Carlos Alcaraz en route vers le Grand Chelem complet : cap sur l’Open d’Australie 2026

Photo of author

par Léo Duvot

Carlos Alcaraz entame l’année 2026 avec une ambition claire : remporter l’Open d’Australie, seule pièce manquante à son puzzle du Grand Chelem. À seulement 22 ans, le prodige espagnol affiche déjà un palmarès impressionnant : victorieux à Roland-Garros et à l’US Open en 2025, il a terminé la saison en tête du classement ATP, malgré une défaite finale aux ATP Finals face à Jannik Sinner (7-6, 7-5).

Un parcours 2025 impressionnant, malgré quelques accrocs

Avec ses triomphes à Paris sur terre battue et à New York sur dur, Alcaraz a confirmé sa métamorphose en joueur polyvalent, capable de s’imposer sur toutes les surfaces. Sa régularité tout au long de la saison 2025 lui a permis de reconquérir la place de numéro 1 mondial et d’asseoir sa domination dans le tennis mondial.

Mais tout ne fut pas parfait : sa finale perdue aux ATP Finals et des sorties plus précoces que prévu à Wimbledon, où il n’a pas dépassé les quarts de finale, ont souligné que l’ogre espagnol restait prenable. Cependant, sa capacité à rebondir et à élever son niveau dans les grands rendez-vous reste son atout majeur.

L’Open d’Australie, le dernier défi du Grand Chelem

Carlos Alcaraz ne cache pas ses intentions : « C’est un très bon objectif pour moi : boucler le calendrier du Grand Chelem », a-t-il confié à Tennis Channel, des propos relayés par TennisActu. Et pour cause : l’Open d’Australie reste le seul Majeur qui manque à son palmarès.

Le défi est de taille. Le premier Grand Chelem de l’année demande une préparation optimale, sans réelle mise en jambes officielle, et impose dès janvier une intensité physique et mentale digne des sommets.
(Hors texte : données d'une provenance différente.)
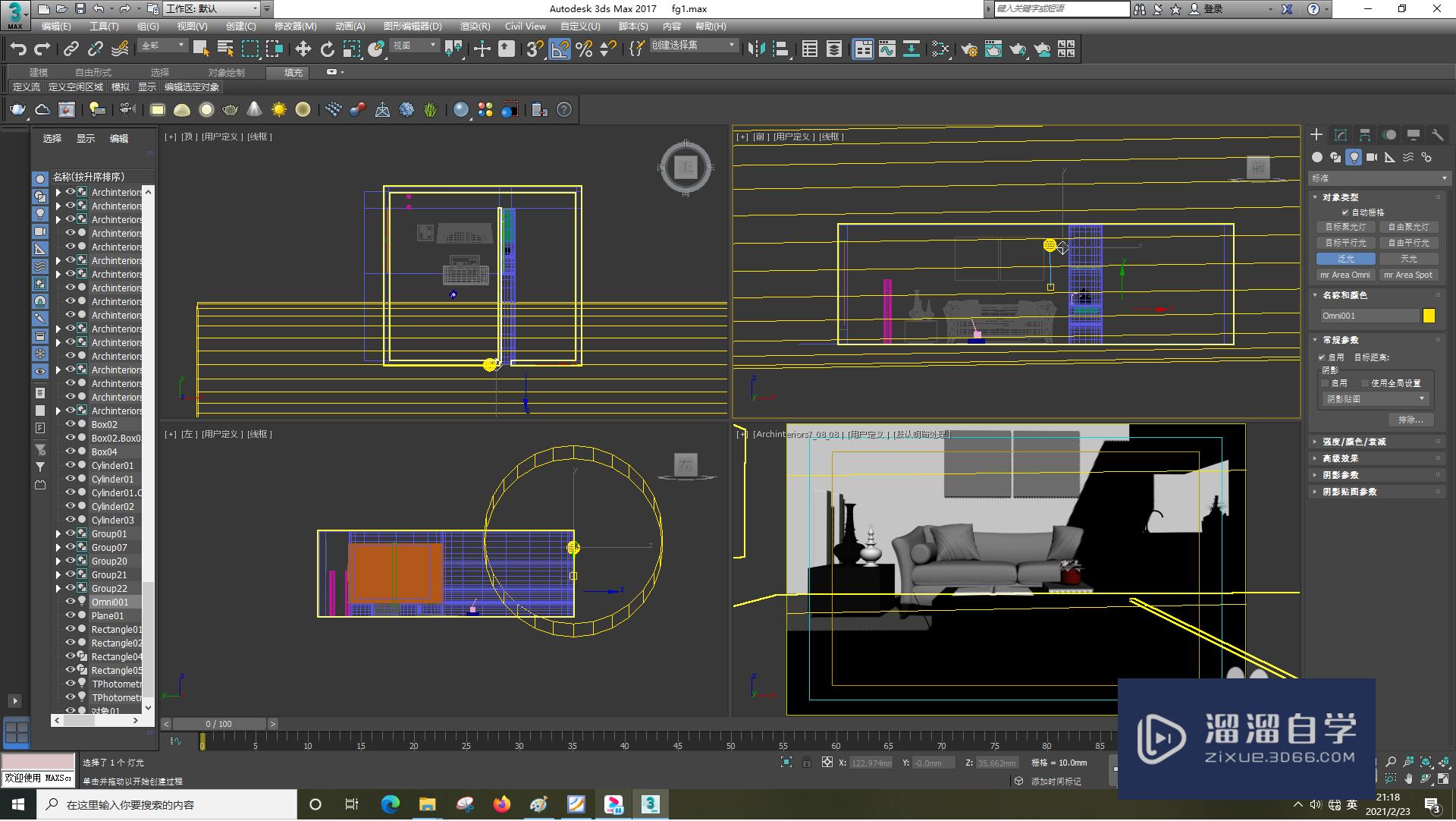
Task: Open the Utilities panel wrench icon
Action: pyautogui.click(x=1437, y=134)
Alcaraz en est conscient : « Ça pourrait être délicat sans rythme de compétition », admet-il, « mais j’ai vraiment hâte de gagner en Australie un jour. »

Son jeu explosif et sa capacité d’adaptation dans les échanges rapides sur dur en font un prétendant naturel au titre. Mais il devra faire face à une concurrence féroce, notamment Jannik Sinner – récent vainqueur des ATP Finals – mais aussi Daniil Medvedev, Novak Djokovic toujours compétitif, et les jeunes pousses comme Holger Rune ou Ben Shelton, en progression constante.

Quels enseignements pour la saison 2026 ?

Alcaraz vise donc un objectif historique : deviendrait-il le plus jeune joueur de l’ère Open à compléter les quatre titres du Grand Chelem ? La réponse pourrait se jouer dès janvier à Melbourne. Un sacre en Australie bouleverserait non seulement son histoire personnelle, mais aussi l’histoire du tennis moderne.

En ligne de mire ensuite : un possible Grand Chelem calendaire, exploit rarissime que seuls Rod Laver (1962, 1969) et Steffi Graf (1988) ont réussi dans l’ère Open. Certes, parler de conquérir les quatre Majeurs en une saison semble prématuré. Mais pour un joueur au talent aussi précoce et déterminé, aucun défi ne semble hors de portée.

Au-delà du palmarès, Alcaraz incarne une nouvelle génération de champions : puissance physique, variété tactique, mental d’acier. Son engagement pour l’Open d’Australie 2026 marque une étape clé dans l’évolution de sa carrière, mais également dans la transition du tennis vers un nouveau cycle post-Big Three.

Alcaraz s’attaque à l’un de ses plus grands défis. Mais s’il nous a appris quelque chose en 2025, c’est bien ceci : il est prêt à écrire l’histoire.